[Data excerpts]
_ _ _ _ _ _ _
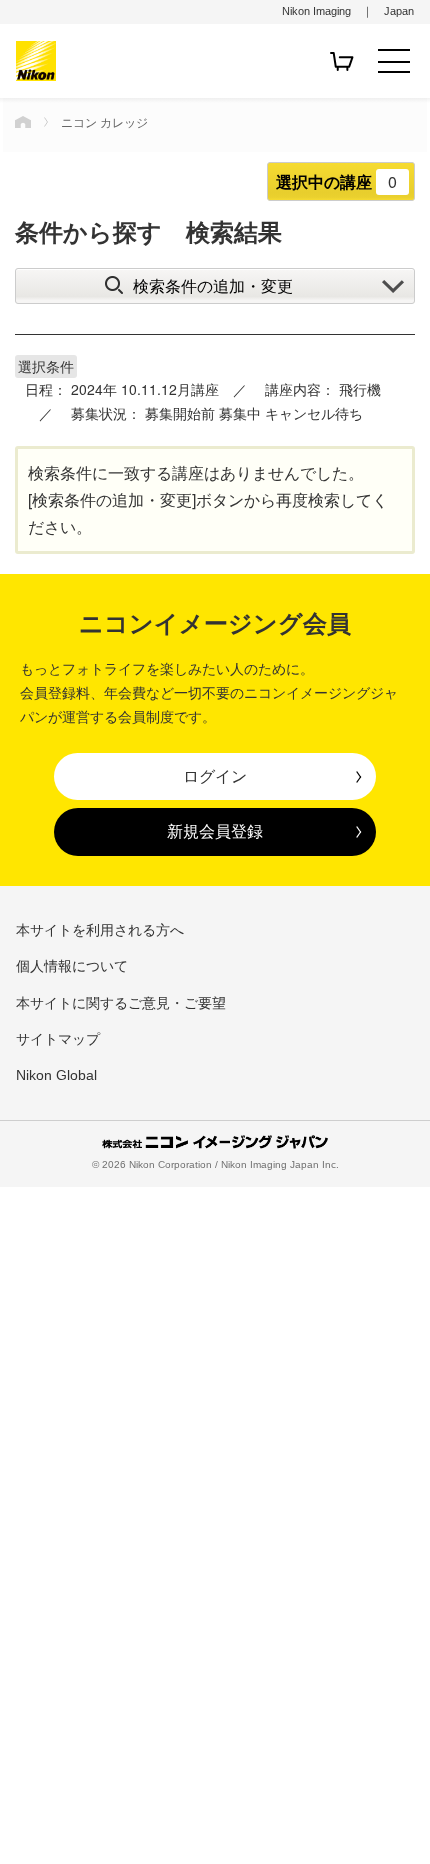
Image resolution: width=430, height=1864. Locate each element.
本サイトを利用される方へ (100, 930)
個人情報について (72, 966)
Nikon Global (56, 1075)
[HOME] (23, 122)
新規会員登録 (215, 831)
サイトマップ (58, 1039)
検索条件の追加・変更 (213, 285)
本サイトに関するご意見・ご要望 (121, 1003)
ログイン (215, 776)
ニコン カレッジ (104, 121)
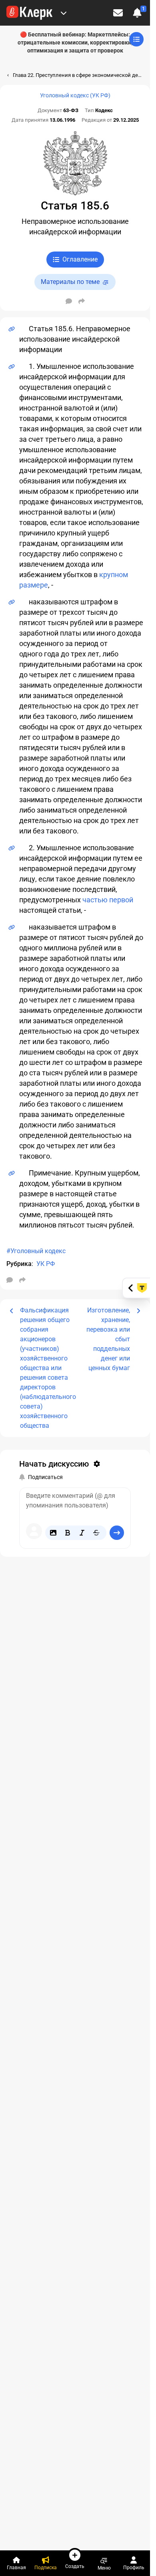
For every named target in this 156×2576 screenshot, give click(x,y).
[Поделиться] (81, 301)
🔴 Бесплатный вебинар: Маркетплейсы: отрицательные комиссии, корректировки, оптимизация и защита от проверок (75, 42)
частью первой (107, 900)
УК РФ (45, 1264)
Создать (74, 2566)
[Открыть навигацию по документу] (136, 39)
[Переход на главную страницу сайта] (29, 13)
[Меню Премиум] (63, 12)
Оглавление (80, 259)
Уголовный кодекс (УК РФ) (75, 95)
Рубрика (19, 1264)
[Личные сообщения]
_ _ _ _ _ _ _
WORK REQUIRED
Nothing should appear in the output except the lines from the one with "[Открыть навигацию по документу] (136, 39)" through the end of the records above, copied exactly.

RESULT
[Открыть навигацию по документу] (136, 39)
[Переход на главную страницу сайта] (29, 13)
[Меню Премиум] (63, 12)
Оглавление (80, 259)
Уголовный кодекс (УК РФ) (75, 95)
Рубрика (19, 1264)
[Личные сообщения]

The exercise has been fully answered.